Wednesday, 24 August 2016

HR123 Loch Class 4-4-0 Progress

HR123 Loch an Dorb

I bought only the superstructure kit from Lochgorm Kits, the chassis I decided to scratch build to my own design. All castings are lost wax cast brass and have been sourced from Laurie Griffin at LGM.
A substantial number of the etched components in the kit have been replaced with parts that I've made myself. The boiler as supplied had rather oversize bands so was the first item discarded followed closely by what seemed to be a rather clever cab interior fold-up which it proved on closer inspection was better replaced by something nearer the real thing. The boiler backhead was scratch built as LGM had run out of castings of this item; making this was quite a mini project in its own right. The boiler castings, chimney and dome that is, are very good however the safety valve casting leaves much to be desired, the upright valves are too far apart and too slim, and will need working on.

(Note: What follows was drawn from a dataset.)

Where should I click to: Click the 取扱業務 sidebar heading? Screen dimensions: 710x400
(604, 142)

Wheels with the correct crank pin position are only available from JGM, these are cast iron ones which it seemed a good idea to try. As supplied the wheel castings needed a good deal of work to clean up and still need attention with some sort of filler here and there, I doubt that I'll go down this road again.

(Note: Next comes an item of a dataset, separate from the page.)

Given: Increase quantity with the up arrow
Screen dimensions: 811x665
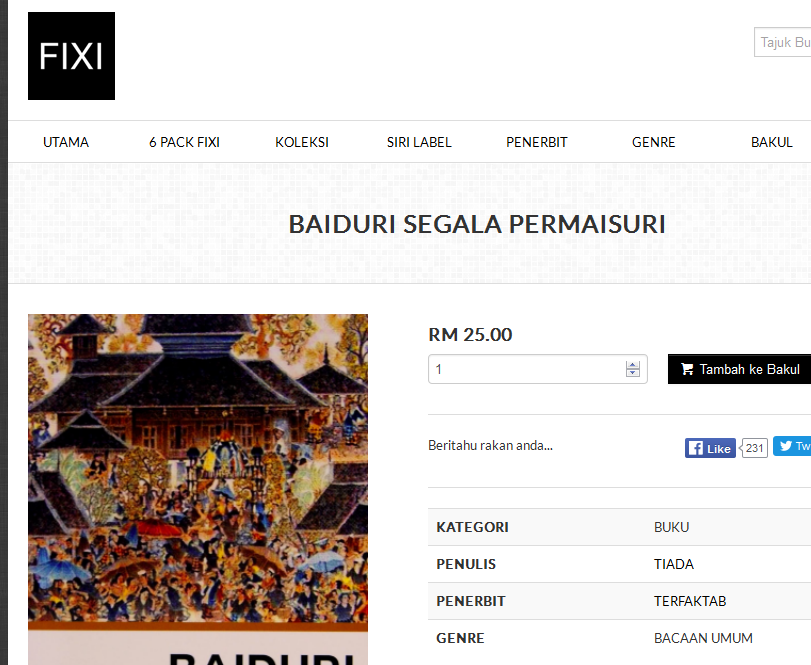Looking at the screenshot, I should coord(633,365).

Power will be provided by an M1833 running in an ABCgears Mini gearbox which will be mounted on the front axle, pointing backwards towards the cab, which just leaves room for a flywheel which I consider essential, the running qualities of the engine being paramount.
Inside motion is a possibility however I'm not sure at this stage whether to complicate matters further, you can't see much under the boiler.

HR Loch Class cab details.

Thursday, 4 August 2016

Four Recent Scottish Wagons.

GNoSR coal wagon

Built from a Dragon Models/Celtic Connections kit with minimal improvements, though I did make a wagon plate from a hand drawn original, sized on the computer and printed on the ink jet. Though flat, without relief, these "trompe l'oeuil" printed wagon plates nevertheless fit the bill nicely. The coal load is real coal laboriously glued with thin wood glue to a Plastikard support.

HR d.6 coal wagon

Built from a recently issued Lochgorm Kits "aid to scratch building" with a good many improvements to the basic etches, addition of a printed wagon plate and coal load. The wagon sides were thickened to scale with Slaters' Plastikard planking which was glued to the interior; the join along the top edge of the wagon was disguised by the addition of a thin metal strip which was soldered to the top of the outer skin and slightly overlapped the inner.

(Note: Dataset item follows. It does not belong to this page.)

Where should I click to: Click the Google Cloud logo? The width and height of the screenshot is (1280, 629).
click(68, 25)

I painted all three of the HR wagons with Precision Paints' P953 Dark Brick Red (Matt), transfers are from HMRS. Weathering was by hand dry brushing helped along by a judicious air brushing of my own weathering mix and a good deal of scrubbing with a stiff bristled brush.

HR d.15 open goods wagon.


The HR d.15 wagon above is described in an earlier blog posting of March 2016 and is included for comparison with the d.16 open goods wagon below which is built with the help of Lochgorm Kits' recently produced kit for a d.16 open wagon; it is 6" longer than the d.15 above and displays a number other subtle differences of detail which give interest to the pair of opens.

HR d.16 open goods wagon.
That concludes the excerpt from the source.